The examination showed that certain intermediaries completely disregard the consumers’ wishes. One example is when a consumer is clear about wanting to become debt-free as quickly as possible, yet the credit intermediary still argues for the consumer to choose a longer loan term than they desire.

In addition, it has come to the Swedish Consumer Agency attention that several intermediaries have used marketing measures that are blacklisted according to the Swedish Marketing Act (Sw. Marknadsföringslag (2008:486)). Among other things, individuals calling from the company falsely claimed that the call does not pertain to any sales or that the consumer is not expected to make any purchases.

In light of the above, the Swedish Consumer Agency assumes that the companies now take heed of the criticism and make voluntary corrections.

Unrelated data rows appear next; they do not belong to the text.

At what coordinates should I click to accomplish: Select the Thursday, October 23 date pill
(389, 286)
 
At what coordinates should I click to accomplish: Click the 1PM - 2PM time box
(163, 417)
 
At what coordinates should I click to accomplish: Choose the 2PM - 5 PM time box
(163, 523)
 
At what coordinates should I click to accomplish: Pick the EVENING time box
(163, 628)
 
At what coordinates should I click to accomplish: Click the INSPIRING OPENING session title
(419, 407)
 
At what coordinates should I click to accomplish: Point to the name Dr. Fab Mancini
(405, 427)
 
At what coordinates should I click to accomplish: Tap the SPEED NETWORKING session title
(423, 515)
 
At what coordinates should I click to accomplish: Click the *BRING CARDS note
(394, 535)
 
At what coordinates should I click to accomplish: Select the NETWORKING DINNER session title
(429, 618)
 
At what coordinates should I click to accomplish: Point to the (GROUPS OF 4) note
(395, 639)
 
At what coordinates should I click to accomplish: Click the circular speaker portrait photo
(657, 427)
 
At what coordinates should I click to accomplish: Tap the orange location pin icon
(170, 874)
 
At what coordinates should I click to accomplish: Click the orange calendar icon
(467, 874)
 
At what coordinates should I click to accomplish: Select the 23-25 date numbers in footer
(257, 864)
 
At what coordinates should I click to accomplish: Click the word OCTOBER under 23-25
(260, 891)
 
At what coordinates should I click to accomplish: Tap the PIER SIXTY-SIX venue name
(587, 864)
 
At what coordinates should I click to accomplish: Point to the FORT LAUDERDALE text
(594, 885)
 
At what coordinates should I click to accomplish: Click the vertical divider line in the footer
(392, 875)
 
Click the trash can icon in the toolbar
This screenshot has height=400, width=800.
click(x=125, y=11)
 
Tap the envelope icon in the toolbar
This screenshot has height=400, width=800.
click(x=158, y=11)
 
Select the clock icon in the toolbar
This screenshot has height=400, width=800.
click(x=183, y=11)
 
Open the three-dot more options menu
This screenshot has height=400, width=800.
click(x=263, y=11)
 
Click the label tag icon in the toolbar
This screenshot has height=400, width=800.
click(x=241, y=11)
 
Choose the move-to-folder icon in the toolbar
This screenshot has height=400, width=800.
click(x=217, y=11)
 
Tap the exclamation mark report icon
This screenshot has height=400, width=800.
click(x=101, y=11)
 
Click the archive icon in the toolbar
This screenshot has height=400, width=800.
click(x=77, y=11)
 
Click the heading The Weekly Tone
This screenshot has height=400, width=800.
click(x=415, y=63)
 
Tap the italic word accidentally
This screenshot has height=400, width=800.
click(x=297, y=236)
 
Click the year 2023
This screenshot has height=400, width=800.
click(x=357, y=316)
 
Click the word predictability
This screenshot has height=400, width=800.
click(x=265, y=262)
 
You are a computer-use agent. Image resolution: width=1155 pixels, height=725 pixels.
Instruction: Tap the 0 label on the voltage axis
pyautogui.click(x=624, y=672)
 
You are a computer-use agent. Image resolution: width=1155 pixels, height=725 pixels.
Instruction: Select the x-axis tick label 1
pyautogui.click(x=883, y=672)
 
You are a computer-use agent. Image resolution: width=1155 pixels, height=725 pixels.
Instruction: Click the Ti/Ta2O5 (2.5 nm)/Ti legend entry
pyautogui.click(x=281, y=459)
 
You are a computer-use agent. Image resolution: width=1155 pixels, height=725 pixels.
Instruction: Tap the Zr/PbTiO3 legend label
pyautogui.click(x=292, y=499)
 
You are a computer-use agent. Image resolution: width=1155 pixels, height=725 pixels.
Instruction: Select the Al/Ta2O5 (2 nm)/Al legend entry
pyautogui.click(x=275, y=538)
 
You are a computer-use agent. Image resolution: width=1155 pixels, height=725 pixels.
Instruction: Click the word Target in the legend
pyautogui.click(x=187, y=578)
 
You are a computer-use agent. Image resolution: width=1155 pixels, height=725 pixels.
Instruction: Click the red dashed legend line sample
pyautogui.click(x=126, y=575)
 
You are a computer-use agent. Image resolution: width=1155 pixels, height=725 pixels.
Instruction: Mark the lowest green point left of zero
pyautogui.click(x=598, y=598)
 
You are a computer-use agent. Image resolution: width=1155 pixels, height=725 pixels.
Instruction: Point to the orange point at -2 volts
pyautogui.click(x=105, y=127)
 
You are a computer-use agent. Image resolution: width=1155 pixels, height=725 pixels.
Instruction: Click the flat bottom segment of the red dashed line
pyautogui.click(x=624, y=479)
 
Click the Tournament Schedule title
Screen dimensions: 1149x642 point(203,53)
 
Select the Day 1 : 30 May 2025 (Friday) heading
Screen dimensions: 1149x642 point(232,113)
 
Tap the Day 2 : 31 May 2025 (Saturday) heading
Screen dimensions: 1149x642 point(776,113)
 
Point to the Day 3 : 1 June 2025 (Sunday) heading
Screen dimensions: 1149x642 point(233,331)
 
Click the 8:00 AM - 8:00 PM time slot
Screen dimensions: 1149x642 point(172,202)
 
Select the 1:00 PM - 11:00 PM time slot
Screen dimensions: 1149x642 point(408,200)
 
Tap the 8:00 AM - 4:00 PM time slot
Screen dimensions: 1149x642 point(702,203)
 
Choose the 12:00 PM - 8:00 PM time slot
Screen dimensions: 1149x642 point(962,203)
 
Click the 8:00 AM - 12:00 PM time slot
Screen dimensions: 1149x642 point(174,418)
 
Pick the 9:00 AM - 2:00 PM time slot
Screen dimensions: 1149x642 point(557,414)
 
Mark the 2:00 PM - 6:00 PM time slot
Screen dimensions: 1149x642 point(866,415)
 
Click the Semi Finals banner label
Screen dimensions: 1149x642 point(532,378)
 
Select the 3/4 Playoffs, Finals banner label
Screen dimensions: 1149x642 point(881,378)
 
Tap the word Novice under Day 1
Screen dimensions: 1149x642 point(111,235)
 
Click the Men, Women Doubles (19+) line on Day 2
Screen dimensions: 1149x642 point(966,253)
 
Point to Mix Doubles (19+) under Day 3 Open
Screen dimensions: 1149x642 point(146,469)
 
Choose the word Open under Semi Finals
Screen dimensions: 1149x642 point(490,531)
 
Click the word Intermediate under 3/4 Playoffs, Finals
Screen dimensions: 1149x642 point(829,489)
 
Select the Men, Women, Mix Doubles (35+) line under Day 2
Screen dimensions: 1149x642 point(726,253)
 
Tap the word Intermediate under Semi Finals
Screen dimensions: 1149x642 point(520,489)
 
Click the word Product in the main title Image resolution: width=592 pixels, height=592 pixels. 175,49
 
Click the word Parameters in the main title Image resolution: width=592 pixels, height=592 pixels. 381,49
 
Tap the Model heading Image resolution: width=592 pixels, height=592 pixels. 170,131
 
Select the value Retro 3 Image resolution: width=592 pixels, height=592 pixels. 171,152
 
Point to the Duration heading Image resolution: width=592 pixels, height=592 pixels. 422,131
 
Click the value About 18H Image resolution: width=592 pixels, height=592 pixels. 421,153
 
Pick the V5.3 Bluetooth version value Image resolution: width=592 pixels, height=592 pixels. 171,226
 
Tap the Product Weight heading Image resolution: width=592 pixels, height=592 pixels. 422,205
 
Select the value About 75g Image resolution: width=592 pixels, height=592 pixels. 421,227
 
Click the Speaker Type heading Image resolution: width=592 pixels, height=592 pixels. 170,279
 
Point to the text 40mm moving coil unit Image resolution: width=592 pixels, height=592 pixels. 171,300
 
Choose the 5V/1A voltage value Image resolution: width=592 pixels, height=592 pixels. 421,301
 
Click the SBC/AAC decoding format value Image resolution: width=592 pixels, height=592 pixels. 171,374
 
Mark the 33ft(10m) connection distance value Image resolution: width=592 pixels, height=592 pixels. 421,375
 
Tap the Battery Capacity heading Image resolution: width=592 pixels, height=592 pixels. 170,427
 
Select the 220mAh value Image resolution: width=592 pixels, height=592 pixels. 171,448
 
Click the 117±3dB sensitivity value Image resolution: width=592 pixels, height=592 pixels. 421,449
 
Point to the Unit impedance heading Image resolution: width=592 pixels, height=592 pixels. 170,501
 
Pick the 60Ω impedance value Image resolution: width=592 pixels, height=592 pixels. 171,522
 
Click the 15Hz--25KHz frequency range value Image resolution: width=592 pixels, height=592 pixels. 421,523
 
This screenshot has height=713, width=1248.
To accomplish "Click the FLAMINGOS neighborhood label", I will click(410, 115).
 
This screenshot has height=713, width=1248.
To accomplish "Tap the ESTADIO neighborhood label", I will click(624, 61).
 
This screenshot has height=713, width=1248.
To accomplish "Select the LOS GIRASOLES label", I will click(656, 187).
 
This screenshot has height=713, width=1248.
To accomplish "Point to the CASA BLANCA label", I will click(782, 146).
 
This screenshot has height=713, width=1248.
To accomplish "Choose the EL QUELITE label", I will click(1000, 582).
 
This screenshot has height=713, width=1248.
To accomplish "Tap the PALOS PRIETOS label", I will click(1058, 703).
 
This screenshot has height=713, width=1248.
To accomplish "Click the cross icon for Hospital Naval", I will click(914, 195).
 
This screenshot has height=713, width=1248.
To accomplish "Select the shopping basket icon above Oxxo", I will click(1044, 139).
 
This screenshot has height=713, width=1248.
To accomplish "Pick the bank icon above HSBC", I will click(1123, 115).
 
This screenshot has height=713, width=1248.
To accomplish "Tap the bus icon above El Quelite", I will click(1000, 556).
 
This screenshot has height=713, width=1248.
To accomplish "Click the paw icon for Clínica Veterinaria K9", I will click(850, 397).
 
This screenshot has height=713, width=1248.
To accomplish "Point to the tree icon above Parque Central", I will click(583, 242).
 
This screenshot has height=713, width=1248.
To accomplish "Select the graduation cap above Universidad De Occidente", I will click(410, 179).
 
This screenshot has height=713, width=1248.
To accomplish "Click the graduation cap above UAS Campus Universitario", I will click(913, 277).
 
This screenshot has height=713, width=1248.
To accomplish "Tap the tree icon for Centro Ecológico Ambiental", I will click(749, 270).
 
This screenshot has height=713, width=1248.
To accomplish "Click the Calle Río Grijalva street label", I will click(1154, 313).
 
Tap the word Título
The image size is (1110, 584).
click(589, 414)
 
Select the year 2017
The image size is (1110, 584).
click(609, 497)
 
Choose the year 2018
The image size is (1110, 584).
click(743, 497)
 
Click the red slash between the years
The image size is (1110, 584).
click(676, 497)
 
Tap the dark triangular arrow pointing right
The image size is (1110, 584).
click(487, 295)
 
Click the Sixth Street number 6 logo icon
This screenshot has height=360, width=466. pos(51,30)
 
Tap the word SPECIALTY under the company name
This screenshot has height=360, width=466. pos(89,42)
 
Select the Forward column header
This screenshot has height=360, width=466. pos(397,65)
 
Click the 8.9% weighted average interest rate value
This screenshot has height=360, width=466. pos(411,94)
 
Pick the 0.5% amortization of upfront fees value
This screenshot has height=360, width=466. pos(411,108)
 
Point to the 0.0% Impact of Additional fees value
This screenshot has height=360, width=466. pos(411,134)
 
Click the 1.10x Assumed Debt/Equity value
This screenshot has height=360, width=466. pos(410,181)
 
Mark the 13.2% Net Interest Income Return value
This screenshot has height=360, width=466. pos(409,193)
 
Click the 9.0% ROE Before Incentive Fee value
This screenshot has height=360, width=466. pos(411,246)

The authority will follow up the review with individual supervisory cases to ensure that the deficiencies have been rectified.

The SFSA has examined if authorised mortgage institutions have initiated their regulated activities

According to the Mortgage Business Act (Sw. Lag (2016:1024) om viss verksamhet med bostadskrediter) a company which has received authorisation pursuant to the act must initiate their regulated business within six months from receiving such authorisation.

The SFSA has examined if certain mortgage institutions have started to conduct their regulated business. The result of two examinations have now been published and in one case the SFSA deemed that the company had not started to conduct their business, which led to the revocation of the authorisation.

In another case the SFSA issued a warning instead of a revocation of the authorisation since the SFSA deemed that the mortgage institution had a credible plan for how they would initiate their regulated activity.

The abovementioned examinations highlight the importance of initiating the regulated activity that a company has applied for as soon as possible when the authorisation has been granted – or at least to have a credible plan for launching the business.